On Sun, 2007-01-21 at 17:55 +1030, Tim wrote:
> Aaron Konstam:
> > Of a English word spelled incorrectly that the spellcheck does not
> > catch. It catches all of mine so I just wondered. But I don't want to
> > make a Major thread over this. You can send me the example(s) off list
> > if you don't want to clutter up the list. Of course I can't respond
> > directly to you.
> 
> 'twas the other guy that started the topic...  But if one is desperate
> to contact me, it can be done.  However, I'll respond back to the list
> about some stuff, now, that's generally applicable to this topic.  This
> pops up from time to time.
> 
Hey look the topic was that evolution does not work on American English
(look at your subject line) and I asked for an example. Instead I get a
diatribe on how an American dictionary will not work for English or
Australian spelling.
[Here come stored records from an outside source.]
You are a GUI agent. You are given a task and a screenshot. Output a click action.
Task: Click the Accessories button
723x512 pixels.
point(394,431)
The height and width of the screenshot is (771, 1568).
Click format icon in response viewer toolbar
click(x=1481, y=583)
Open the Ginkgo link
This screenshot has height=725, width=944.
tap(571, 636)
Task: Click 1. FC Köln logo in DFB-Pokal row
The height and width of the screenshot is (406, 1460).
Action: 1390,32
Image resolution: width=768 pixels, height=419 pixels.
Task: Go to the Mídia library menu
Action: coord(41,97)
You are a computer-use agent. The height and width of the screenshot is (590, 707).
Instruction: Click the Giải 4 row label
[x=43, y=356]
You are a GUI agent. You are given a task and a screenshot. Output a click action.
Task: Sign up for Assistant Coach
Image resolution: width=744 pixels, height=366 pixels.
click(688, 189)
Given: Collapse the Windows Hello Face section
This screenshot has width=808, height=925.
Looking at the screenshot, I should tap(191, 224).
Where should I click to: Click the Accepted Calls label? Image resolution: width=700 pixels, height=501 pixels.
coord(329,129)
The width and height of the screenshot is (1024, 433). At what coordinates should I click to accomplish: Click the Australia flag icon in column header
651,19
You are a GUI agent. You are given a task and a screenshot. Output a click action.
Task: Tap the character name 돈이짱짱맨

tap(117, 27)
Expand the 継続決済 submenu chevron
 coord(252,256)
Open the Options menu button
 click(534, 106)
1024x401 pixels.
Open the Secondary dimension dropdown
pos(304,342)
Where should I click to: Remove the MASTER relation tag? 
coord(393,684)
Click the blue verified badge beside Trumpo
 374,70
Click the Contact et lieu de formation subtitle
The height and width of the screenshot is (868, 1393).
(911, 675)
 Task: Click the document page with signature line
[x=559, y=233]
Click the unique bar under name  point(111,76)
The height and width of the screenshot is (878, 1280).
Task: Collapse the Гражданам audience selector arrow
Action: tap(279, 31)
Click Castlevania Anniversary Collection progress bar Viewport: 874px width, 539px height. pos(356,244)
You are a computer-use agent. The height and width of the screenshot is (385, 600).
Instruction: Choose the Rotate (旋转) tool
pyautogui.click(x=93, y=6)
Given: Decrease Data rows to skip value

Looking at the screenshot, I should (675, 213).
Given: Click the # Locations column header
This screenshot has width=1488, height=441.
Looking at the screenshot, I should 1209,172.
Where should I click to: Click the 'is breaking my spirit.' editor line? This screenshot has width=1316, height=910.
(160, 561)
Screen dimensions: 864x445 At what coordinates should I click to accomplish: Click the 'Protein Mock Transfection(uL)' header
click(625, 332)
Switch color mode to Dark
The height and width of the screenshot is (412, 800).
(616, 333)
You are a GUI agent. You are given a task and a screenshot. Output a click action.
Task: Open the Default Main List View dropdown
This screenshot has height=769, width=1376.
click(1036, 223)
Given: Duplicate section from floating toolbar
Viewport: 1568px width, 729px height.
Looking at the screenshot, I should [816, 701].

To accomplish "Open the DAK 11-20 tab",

That is certainly true.

You better not tell me how to e-mail you directly. In would be bad for
both of us I think.
> I tend to make do with British spelling if I can't use Australian, it's
> generally close to ours, and certainly closer than American.  That, or
> just do without spell checking.  In all the years I've been using
> computers, it's somewhat unusual to have an Australian dictionary (or
> other checkers), so I've gotten use to not having one.  Most of my
> spelling errors are typing errors, rather than spelling errors.  I tend
> to notice them.  For the cases that I did want one, my usual approach
> was to load up a document that's perfectly typed, and add all the words
> it complained about to the user dictionary.  ;-)
> 
> I've switched it on to check British English, now, and it's flagged
> "spelled" and "spellcheck" as incorrect.  Ah, the irony...  It should be
> "spelt," to us, and spell check or spell-check, until it become adopted
> as a new word.
> 
> The usual culprits are things like color versus colour (British and
> Australian spelling), metre and litre (correct original spelling, by
> those who invented the terms), and words ending with ise/ize (most
> Australian words end with ise - like advertise, but I believe the Brits
> have gravitated towards using ize endings).  So you can see, we really
> do need individual dictionaries, not picking one that's sort of similar.
> 
> -- 
> (Currently running FC4, in case that's important to the thread)
> 
> Don't send private replies to my address, the mailbox is ignored.
> I read messages from the public lists.
> 
--
=======================================================================
A manager went to the master programmer and showed him the requirements
document for a new application. The manager asked the master: "How long
will it take to design this system if I assign five programmers to it?"
"It will take one year," said the master promptly. "But we need this
system immediately or even sooner! How long will it take it I assign ten
programmers to it?" The master programmer frowned. "In that case, it
will take two years." "And what if I assign a hundred programmers to
it?" The master programmer shrugged. "Then the design will never be
completed," he said. -- Geoffrey James, "The Tao of Programming"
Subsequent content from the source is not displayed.